I do not. However, 1 month from now, it is my ambition to begin work on a "proper" OpenGL binding for Chicken Scheme, as well as examples of procedural content via hand-coded Scheme. This is my opening salvo for taking over the game industry. Additionally, the demos will be used for promoting LispSea, the currently forming Seattle Lisp chapter. http://wiki.alu.org/LispSea for those interested. The principal organizer is a Common Lisp pundit, but he currently recognizes that Lisp is weak in Seattle and he needs to cast the net wider to include Scheme. My aim is to have Chicken Scheme be the best possible Scheme or Lisp solution for any Windows OpenGL game developer.
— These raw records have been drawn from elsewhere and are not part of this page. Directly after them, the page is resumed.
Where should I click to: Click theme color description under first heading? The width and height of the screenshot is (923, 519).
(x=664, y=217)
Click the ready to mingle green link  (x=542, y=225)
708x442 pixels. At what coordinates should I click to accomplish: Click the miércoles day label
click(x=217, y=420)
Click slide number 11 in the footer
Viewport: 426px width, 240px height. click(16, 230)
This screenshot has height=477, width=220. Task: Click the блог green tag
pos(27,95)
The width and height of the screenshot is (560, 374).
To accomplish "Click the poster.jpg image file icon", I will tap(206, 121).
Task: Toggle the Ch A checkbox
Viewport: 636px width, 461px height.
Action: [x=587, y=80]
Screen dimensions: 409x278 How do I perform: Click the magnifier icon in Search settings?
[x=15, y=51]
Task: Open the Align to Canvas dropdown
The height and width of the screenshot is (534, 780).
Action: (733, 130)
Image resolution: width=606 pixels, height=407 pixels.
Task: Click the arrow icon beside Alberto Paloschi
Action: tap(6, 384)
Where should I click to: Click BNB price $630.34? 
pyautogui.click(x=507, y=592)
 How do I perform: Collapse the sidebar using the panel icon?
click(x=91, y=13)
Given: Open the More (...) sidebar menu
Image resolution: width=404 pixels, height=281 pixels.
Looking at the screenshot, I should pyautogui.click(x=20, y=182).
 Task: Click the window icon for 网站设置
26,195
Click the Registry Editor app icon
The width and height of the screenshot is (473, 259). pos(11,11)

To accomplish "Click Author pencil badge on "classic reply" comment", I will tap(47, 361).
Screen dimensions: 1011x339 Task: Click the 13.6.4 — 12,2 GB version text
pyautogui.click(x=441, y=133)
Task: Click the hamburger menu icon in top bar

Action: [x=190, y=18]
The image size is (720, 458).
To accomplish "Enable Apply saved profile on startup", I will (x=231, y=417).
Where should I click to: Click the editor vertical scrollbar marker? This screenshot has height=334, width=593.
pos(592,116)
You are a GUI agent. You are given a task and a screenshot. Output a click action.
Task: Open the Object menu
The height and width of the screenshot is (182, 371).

I also plan to cooperate with Common Lisp developers when and if they get SBCL fully ported to Windows. It's likely to happen as they already have a pre-release, but I won't hold my breath on how long it takes them to be ready for prime time. I dumped Bigloo Scheme, went through a CL booster phase, then dumped that because there weren't any meaningful C FFI standards in the CL world, let alone any OpenGL standards. Each CL implementation was "a right unto itself" and that's no different than the Scheme universe. There were no compiled, standardized, well-supported open source CLs available on Windows last year. GCL certainly didn't meet the bar of "well supported," for instance, and CLISP is well supported but not compiled. Corman Lisp was available for $250, but I wasn't confident in its future and didn't feel like locking in. So I landed on Chicken Scheme, trading some performance for a better license, a slightly bigger community, and some C++ support. And also as it turns out, which I didn't expect, more control over its future. In the sense of what platforms Chicken Scheme will ultimately build on, and be made available for.
So, CL cooperation will probably mean getting them to bind OpenGL the same way, aggregating examples with documentation and treating them similarly, dealing with 3D file format imports similarly, and other meta-organizational issues. But this is all contingent on CLers carrying their own ball. I'm not going to do both, my priority is Chicken Scheme. If Chicken Scheme ends up being a better real world game development solution than anything the CL community is willing to do, I have no problem with that at all. I made my investment decision 9 months ago when I started the CMake build. It would take a large amount of $$$$$ for me to change my tune, and I don't see anyone beating down the doors of the game industry to use either CL or Scheme. It's up to me to prove the business model, so I'll do it with my choice of tools.
If anyone is interested in assisting with my goal, let me know. Otherwise, relax and bring some marshmellows.